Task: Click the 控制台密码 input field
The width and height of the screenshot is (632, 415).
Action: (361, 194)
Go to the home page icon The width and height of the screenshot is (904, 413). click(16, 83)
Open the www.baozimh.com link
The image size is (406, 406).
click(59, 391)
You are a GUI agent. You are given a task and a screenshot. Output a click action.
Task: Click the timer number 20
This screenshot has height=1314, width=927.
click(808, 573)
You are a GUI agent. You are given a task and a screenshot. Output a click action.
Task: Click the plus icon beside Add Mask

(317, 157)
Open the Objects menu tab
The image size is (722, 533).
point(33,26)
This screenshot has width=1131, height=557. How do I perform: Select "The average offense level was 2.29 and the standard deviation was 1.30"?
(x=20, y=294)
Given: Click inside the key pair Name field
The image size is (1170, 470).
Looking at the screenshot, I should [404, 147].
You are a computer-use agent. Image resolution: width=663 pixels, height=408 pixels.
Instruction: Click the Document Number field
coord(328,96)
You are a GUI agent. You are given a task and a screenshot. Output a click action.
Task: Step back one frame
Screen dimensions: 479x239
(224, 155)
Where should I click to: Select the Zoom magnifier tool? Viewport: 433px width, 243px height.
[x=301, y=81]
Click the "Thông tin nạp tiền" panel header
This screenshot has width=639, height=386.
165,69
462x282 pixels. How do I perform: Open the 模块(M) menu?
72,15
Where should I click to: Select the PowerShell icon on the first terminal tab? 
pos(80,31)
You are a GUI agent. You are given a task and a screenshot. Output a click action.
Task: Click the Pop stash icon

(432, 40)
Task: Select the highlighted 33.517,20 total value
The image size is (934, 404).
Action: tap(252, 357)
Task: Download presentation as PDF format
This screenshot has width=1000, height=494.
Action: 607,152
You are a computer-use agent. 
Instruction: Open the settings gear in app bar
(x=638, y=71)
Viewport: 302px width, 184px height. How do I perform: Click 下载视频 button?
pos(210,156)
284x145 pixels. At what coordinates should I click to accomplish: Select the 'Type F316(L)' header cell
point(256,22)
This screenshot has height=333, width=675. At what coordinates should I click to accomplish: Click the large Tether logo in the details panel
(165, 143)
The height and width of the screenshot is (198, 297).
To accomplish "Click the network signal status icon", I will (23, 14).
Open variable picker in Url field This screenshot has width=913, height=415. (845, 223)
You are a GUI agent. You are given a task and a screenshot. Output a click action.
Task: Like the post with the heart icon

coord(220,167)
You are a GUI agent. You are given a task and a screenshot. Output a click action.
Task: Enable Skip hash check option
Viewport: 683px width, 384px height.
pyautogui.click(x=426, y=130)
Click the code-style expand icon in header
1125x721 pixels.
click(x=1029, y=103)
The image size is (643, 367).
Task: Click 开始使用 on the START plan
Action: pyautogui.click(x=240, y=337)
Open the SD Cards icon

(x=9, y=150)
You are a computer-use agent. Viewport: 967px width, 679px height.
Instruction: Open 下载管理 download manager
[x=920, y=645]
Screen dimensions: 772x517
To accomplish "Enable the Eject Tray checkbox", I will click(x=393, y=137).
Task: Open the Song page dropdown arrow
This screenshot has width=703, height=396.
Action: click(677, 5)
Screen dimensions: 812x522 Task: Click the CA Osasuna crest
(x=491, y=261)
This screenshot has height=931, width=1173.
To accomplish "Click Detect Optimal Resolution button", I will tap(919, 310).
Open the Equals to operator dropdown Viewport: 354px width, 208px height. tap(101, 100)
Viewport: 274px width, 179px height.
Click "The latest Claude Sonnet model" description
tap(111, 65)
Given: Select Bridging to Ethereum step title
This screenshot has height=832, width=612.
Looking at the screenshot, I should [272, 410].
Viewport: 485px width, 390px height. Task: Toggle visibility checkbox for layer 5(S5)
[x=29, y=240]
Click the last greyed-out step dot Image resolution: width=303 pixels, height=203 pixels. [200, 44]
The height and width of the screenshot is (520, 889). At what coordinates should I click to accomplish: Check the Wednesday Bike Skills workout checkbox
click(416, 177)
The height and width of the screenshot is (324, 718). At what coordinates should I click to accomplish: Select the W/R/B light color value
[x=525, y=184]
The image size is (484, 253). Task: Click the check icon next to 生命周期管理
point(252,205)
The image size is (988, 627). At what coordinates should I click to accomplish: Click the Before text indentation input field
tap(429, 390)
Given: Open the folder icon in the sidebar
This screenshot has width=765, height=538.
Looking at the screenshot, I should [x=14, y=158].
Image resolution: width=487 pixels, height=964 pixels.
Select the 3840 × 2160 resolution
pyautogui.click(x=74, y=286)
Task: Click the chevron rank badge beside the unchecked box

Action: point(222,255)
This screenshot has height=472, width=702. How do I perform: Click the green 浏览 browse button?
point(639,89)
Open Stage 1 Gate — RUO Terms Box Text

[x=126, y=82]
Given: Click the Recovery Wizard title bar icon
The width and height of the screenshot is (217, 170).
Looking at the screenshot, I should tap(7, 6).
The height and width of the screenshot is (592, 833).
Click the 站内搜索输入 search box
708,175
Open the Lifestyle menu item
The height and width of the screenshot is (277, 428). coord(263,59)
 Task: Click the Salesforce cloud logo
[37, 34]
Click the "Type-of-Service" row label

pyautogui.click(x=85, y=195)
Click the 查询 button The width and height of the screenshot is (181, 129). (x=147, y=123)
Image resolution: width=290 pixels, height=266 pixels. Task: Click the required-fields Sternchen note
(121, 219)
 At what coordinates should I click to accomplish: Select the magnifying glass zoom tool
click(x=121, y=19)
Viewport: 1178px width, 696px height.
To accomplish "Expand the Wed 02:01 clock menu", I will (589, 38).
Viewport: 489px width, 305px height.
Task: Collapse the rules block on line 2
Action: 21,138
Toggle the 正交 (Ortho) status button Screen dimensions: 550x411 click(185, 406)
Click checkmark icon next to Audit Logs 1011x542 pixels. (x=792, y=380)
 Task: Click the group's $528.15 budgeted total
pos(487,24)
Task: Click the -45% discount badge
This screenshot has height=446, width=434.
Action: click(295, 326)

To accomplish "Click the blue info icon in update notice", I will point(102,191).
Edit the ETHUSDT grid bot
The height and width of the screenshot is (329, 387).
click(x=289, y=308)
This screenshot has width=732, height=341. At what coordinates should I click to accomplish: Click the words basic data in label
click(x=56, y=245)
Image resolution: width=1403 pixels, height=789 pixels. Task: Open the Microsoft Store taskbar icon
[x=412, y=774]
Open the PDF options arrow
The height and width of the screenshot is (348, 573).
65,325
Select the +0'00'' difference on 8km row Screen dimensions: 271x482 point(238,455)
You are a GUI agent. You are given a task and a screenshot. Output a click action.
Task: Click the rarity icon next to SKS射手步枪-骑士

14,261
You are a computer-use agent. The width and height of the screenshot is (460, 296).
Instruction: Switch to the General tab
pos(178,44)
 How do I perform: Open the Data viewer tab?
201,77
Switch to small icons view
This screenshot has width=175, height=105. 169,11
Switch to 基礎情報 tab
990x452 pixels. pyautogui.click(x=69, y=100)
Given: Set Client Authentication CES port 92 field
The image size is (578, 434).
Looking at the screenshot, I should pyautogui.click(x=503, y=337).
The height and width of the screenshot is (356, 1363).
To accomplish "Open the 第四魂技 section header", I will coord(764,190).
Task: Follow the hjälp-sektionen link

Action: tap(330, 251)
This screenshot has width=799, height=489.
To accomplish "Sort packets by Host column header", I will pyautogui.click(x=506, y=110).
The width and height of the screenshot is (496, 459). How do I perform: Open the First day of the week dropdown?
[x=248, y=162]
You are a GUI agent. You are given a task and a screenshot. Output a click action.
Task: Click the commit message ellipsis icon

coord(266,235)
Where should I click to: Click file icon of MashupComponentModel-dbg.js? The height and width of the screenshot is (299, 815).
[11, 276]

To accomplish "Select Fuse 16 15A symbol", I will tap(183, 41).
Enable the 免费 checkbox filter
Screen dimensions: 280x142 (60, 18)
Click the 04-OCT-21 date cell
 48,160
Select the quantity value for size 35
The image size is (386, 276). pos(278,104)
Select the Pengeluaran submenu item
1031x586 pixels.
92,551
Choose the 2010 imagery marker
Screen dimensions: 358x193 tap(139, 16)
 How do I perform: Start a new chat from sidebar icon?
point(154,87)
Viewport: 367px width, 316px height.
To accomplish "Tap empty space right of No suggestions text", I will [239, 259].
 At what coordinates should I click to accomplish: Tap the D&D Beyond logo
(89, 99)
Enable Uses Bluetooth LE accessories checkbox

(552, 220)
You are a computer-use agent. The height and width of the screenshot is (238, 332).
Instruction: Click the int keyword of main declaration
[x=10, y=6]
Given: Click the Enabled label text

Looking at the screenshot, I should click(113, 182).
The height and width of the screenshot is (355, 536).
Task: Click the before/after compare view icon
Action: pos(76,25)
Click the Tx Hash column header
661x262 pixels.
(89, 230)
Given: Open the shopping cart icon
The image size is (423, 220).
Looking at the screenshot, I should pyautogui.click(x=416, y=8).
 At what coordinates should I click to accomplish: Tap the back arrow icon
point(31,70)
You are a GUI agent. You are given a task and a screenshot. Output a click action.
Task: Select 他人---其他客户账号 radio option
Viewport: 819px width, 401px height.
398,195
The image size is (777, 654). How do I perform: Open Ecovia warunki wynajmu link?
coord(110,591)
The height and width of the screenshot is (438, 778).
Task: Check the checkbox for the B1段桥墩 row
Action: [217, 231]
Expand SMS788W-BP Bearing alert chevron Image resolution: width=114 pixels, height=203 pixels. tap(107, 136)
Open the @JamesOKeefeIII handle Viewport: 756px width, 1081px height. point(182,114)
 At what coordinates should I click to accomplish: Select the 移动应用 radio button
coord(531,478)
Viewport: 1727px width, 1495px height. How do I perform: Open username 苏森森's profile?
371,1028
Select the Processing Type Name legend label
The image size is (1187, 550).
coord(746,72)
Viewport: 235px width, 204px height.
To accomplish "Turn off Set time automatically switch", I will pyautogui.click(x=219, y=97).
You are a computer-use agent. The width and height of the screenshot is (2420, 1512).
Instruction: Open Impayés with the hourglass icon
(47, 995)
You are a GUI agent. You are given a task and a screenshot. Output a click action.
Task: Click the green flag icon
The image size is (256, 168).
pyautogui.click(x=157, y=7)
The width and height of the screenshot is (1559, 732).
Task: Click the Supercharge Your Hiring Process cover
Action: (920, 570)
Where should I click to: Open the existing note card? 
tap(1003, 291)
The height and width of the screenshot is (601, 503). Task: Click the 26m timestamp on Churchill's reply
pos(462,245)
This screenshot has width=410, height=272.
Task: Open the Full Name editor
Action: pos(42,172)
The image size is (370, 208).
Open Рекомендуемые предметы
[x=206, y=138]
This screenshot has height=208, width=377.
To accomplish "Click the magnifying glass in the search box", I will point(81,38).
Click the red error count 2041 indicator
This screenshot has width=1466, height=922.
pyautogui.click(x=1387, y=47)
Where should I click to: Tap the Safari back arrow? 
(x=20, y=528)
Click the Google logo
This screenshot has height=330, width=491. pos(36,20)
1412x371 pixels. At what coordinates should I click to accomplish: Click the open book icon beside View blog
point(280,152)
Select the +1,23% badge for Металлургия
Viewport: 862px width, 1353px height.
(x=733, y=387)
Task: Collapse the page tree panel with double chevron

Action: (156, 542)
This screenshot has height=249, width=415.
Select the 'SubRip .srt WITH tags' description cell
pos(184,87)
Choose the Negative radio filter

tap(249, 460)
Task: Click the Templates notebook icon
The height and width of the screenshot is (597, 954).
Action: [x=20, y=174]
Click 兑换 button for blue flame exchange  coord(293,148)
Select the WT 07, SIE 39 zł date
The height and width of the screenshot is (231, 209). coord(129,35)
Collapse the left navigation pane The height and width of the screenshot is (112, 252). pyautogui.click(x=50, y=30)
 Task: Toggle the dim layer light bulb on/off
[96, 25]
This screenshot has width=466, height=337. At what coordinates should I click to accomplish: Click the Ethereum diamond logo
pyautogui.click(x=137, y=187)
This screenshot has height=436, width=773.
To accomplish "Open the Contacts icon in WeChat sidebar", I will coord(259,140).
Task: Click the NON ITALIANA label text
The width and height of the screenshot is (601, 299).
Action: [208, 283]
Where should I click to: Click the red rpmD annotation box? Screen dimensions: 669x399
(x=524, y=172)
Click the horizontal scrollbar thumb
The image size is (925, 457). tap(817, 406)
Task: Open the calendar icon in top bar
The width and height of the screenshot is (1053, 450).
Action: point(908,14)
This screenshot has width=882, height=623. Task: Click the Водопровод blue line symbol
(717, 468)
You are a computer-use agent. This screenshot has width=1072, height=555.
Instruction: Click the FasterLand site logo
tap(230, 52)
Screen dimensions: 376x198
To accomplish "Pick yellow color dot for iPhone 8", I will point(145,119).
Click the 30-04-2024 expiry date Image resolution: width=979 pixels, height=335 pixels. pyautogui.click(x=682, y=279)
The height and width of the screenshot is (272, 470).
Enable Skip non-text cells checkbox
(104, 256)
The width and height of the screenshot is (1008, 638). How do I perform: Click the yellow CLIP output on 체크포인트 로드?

:: Directions for this task ::
A complete answer lists every line of the listing above that holds the word "yellow".

:: Solution ::
To accomplish "Pick yellow color dot for iPhone 8", I will point(145,119).
The width and height of the screenshot is (1008, 638). How do I perform: Click the yellow CLIP output on 체크포인트 로드?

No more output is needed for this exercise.